A devout Christian who’d attended a Nazarene university nearby, Electronika had hoped to break into the Christian music industry herself. Upon pursuing jobs in her 20s, though, she worried she’d have to hide her sexual orientation — a pain she’d avoided growing up, thanks to the support of her social worker mother. In drag, she became her own Christian diva. Tonight’s bingo would include some of her favorite ballads between rounds, plus a hefty dose of social commentary.

“People need to know what’s going on,” she said.

Her husband nodded. A 38-year-old Army veteran, T.J. had deployed to Iraq and also tended to watch doors. When the Putnam County library story hour drew dozens of protesters in 2019, he stood between the drag queens and the men shouting insults through megaphones. One protester called him “unpatriotic.”

“I’ve served in the military for 11 years‚” T.J. recalled replying. “How many years did you serve?”

He got no response.

In walked Trey Alize, 38, the Drag Bingo co-host and Electronika’s cue to get moving. Diners had packed every booth. The DJ was already spinning Whitney Houston.

Alize described herself as a “very proud” lesbian, but she’d struggled to overcome shyness before adopting a drag king persona. Performing in masculine attire lifted her confidence. Now she dresses as Lumiere, the singing candelabra from “Beauty and the Beast,” grooving to a hip-hop version of “Be Our Guest.”

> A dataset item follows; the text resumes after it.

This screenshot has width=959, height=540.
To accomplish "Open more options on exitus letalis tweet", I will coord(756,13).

Electronika headed out to greet everyone. People walking by outside glanced at her through the floor-length windows.

“We are so excited to be here at our inaugural Drag Bingo!” Electronika said, striding across the room in four-inch stilettos.

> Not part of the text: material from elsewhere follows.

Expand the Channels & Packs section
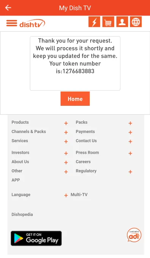 66,132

“Unfortunately, after the midterm Election Day, the Senate majority leader of the Tennessee state assembly introduced a bill that would make it a crime to perform as a male or female impersonator,” she told the crowd.

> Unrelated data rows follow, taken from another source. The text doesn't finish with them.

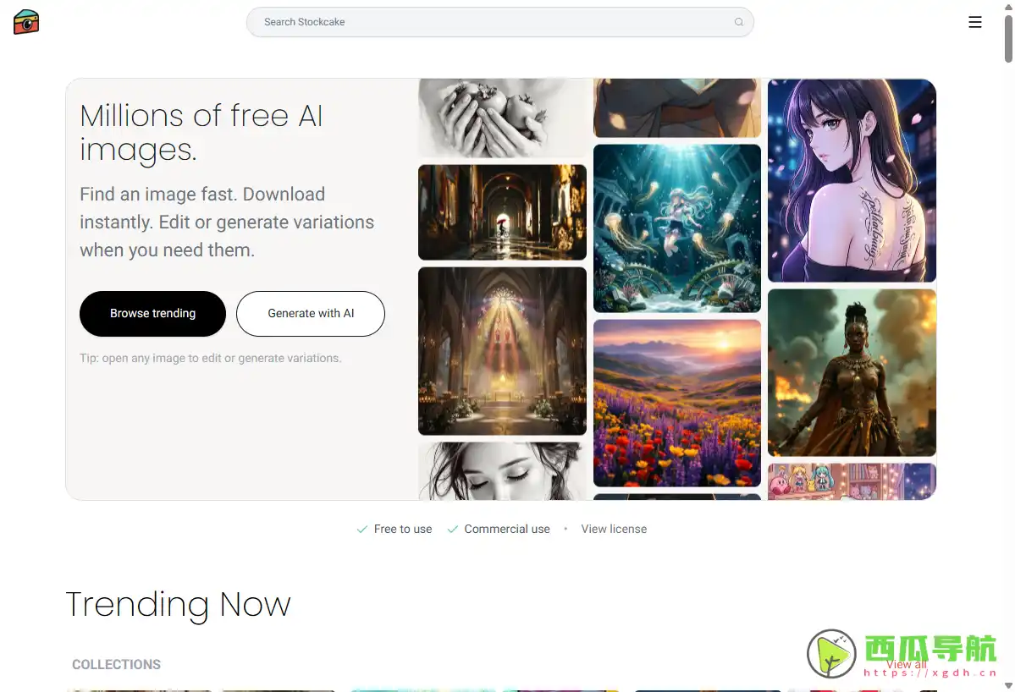The image size is (1015, 692).
Task: Open the underwater jellyfish image
Action: 677,228
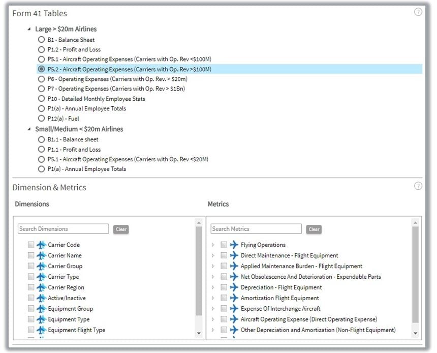Expand the Direct Maintenance - Flight Equipment metric
The width and height of the screenshot is (437, 353).
[213, 256]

That could doom a show like this one, she said, because people could see her through the glass.

“They say nothing about the Titans cheerleaders gyrating on the 50-yard line,” Electronika said, referring to the NFL team. “But God forbid, a child walks by on the sidewalk while I’m calling out bingo numbers.”

The diners laughed. The bartender poured margaritas and cosmopolitans. The kitchen was so busy, a cook who’d come to play bingo clocked in to help.

Her Tuesday night residency was off to a great start, Electronika thought, even if one family had walked in, looked around and promptly left.

She hadn’t gotten around to planning her next show before the gunman burst into the LGBTQ-friendly party out west and started shooting.


Electronika’s mother called her, urging her to consider staying home. They’d already known her career was risky. Wasn’t Club Q a sign to quit?

Electronika had made up her mind: She was going to dress like a Thanksgiving turkey.

“Gobble, gobble!” she chirped.

Back and forth, she’d pondered how to proceed in a world of senseless bloodshed, and the patrons credited with stopping the Club Q shooting had inspired her. One person she read about had bashed the assailant with a high heel.

Electronika prayed for that kind of bravery. She scanned the room for potential threats while trying to exude her usual sass. So far, nothing suspicious: There was a couple on a date, a group of college students, a German tourist, grandparents with their grandkids and a mom and her 14-year-old daughter. (Disney toys awaited the youngest winners.)

“I’m so glad you’re here before they charge me with a felony,” she told the 14-year-old girl.

There was Alize, who’d come right from a candlelight vigil for the Club Q victims. She couldn’t bring herself to go home after crying in the downtown park, so bingo it was.

Electronika had packed an outfit for an emotional Judy Garland number — “Somewhere Over the Rainbow,” which she considered a gay anthem — but decided in the moment against anything remotely mournful. People would tip her, and she didn’t want to capitalize on trauma.

This room needed laughter, she thought. A glamorous turkey, belting out Cher songs and, “Kathy has a bingo!”

She wouldn’t mention the massacre. She wouldn’t talk about how nowhere felt safe anymore. The kids probably endured active shooter drills at school. While they were here, Electronika wanted them to have fun.